“If they’re really thinking about their audience, and if they provide water bottles, they’ll also have hand grips there,” my father said, as he drove my sister and I along familiar roads on our way to Whetstone Park — an old, beautiful community park near Ohio State University, and the location of the Columbus Walk 4 CMT.
It was July 27, and I had flown into Columbus, Ohio, two days earlier to see my family and participate in my first Walk 4 CMT event. I had been prepared to be the sole representative of the “Lee clan” at the event for Charcot-Marie-Tooth (CMT), but to my surprise, my father and sister agreed to participate as well. I’m proud that the three of us got involved in what turned out to be a special experience. And I learned a lot.
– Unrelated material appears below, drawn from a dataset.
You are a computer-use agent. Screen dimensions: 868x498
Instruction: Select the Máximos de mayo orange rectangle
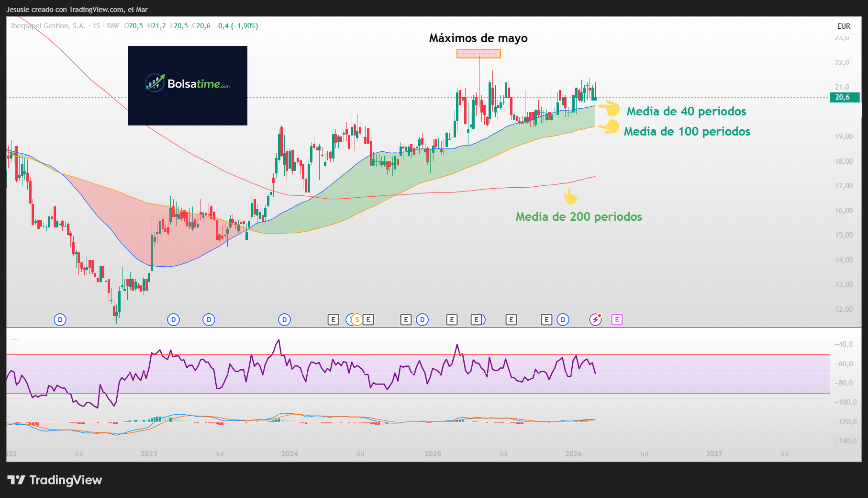click(479, 54)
For example, the depth of our shared experiences as CMTers is something that continues to amaze and comfort me. I have written about my excitement to find that the need to buy shoes not merely for the length but the width is common among CMTers — and not just my family members. At this event, my father and I found that he was not the only one who often finds it easier to crush a plastic water bottle than to twist open a bottle cap.
It was clear that the walk’s organizers considered participants’ needs when planning the event — they did indeed “think about their audience.” There was ample hydration — and coffee — but no pesky bottle caps.
I spoke with the leader of the Columbus CMT Association branch, Jessica Diamond, who said paper cups and 5-gallon Igloo water jugs made more sense for the event because many of us lack fine motor skills — and they’re also environmentally friendly.
“A lot of thought went into making sure this event was friendly for those with CMT,” she said. The efforts included a watermelon carved to look like a shark with wide-open jaws, courtesy of Jessica’s father and his fruit-carving skills.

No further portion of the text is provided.